- Instructions for the task
Restating every entry exactly is the whole task.

Collected data:
++++++++++++++++++++
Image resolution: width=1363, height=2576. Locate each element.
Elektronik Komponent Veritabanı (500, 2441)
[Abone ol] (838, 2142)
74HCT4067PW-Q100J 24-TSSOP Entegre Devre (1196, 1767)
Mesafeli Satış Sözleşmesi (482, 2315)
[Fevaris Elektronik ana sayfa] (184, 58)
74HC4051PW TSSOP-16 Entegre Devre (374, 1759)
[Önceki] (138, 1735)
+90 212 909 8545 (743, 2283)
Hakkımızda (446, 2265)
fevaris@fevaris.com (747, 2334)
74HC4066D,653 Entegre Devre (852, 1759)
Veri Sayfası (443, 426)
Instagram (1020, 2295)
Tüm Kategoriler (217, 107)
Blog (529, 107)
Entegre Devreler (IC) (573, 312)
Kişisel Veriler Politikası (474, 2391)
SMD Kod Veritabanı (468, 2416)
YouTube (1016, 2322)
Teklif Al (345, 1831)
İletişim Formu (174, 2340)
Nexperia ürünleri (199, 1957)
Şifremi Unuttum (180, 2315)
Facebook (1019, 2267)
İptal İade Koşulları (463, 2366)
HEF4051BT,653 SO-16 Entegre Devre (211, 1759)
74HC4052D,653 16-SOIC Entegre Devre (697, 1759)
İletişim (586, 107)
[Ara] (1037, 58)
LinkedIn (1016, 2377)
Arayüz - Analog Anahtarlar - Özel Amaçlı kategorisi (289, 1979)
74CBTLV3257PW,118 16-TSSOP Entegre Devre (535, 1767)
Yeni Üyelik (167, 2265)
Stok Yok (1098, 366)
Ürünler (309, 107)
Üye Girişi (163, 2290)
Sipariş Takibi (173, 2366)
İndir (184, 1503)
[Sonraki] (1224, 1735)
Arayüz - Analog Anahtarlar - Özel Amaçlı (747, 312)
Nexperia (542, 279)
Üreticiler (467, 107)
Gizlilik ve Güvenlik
++++++++++++++++++++
- Exercise solution
Image resolution: width=1363, height=2576. Locate each element.
Elektronik Komponent Veritabanı (500, 2441)
[Abone ol] (838, 2142)
74HCT4067PW-Q100J 24-TSSOP Entegre Devre (1196, 1767)
Mesafeli Satış Sözleşmesi (482, 2315)
[Fevaris Elektronik ana sayfa] (184, 58)
74HC4051PW TSSOP-16 Entegre Devre (374, 1759)
[Önceki] (138, 1735)
+90 212 909 8545 (743, 2283)
Hakkımızda (446, 2265)
fevaris@fevaris.com (747, 2334)
74HC4066D,653 Entegre Devre (852, 1759)
Veri Sayfası (443, 426)
Instagram (1020, 2295)
Tüm Kategoriler (217, 107)
Blog (529, 107)
Entegre Devreler (IC) (573, 312)
Kişisel Veriler Politikası (474, 2391)
SMD Kod Veritabanı (468, 2416)
YouTube (1016, 2322)
Teklif Al (345, 1831)
İletişim Formu (174, 2340)
Nexperia ürünleri (199, 1957)
Şifremi Unuttum (180, 2315)
Facebook (1019, 2267)
İptal İade Koşulları (463, 2366)
HEF4051BT,653 SO-16 Entegre Devre (211, 1759)
74HC4052D,653 16-SOIC Entegre Devre (697, 1759)
İletişim (586, 107)
[Ara] (1037, 58)
LinkedIn (1016, 2377)
Arayüz - Analog Anahtarlar - Özel Amaçlı kategorisi (289, 1979)
74CBTLV3257PW,118 16-TSSOP Entegre Devre (535, 1767)
Yeni Üyelik (167, 2265)
Stok Yok (1098, 366)
Ürünler (309, 107)
Üye Girişi (163, 2290)
Sipariş Takibi (173, 2366)
İndir (184, 1503)
[Sonraki] (1224, 1735)
Arayüz - Analog Anahtarlar - Özel Amaçlı (747, 312)
Nexperia (542, 279)
Üreticiler (467, 107)
Gizlilik ve Güvenlik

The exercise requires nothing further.